====== DATA SUPPLIED
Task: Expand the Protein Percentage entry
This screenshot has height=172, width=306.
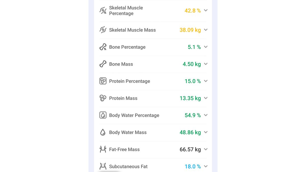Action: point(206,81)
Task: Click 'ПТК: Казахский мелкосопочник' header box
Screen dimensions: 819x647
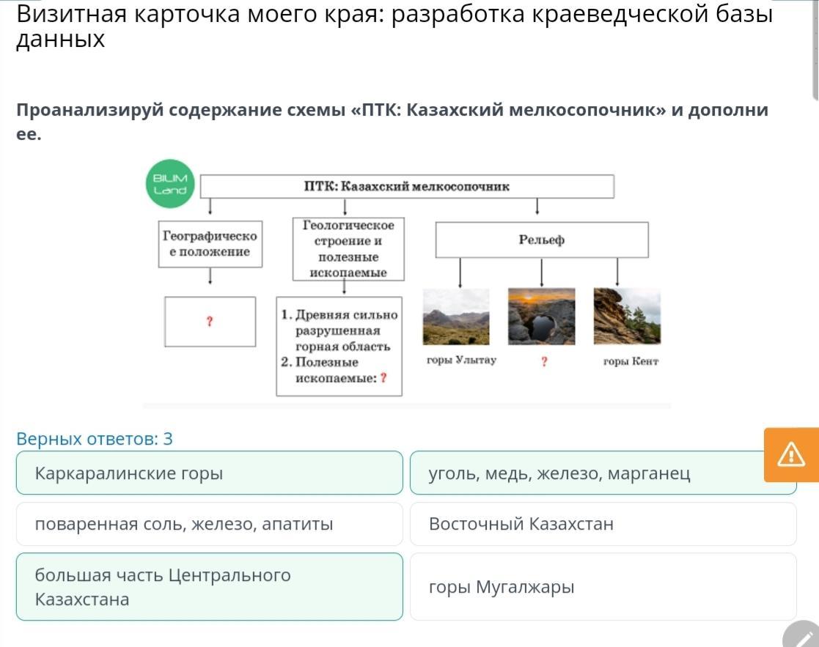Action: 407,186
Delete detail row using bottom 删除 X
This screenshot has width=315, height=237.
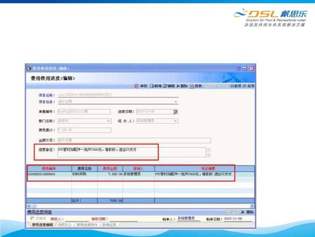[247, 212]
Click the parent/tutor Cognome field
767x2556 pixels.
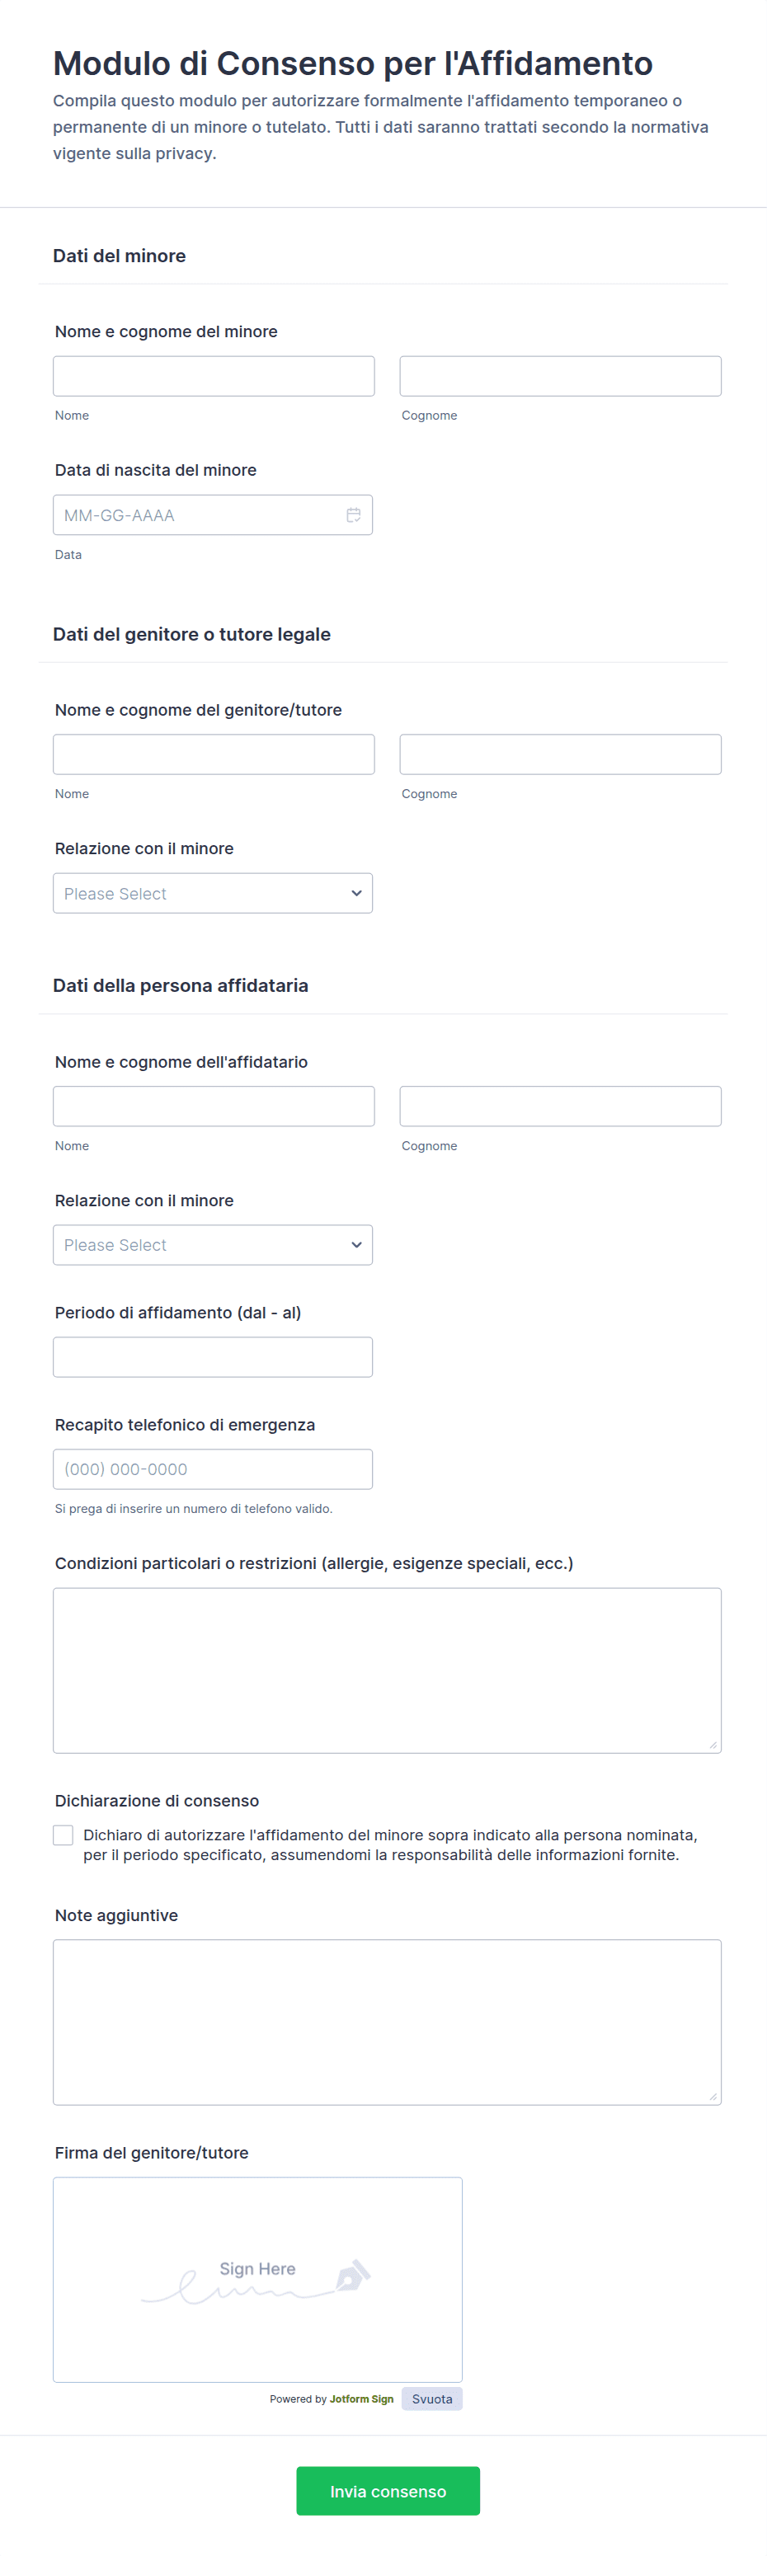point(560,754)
============
DIRECTIONS FOR THIS TASK: Reproduce exactly, and only, the part of the entries above that runs from the line with "This screenshot has width=315, height=237." to the last line, both included. Pictures stay out.

SOLUTION TO THIS EXERCISE:
This screenshot has width=315, height=237.
[247, 212]
Click the parent/tutor Cognome field
767x2556 pixels.
point(560,754)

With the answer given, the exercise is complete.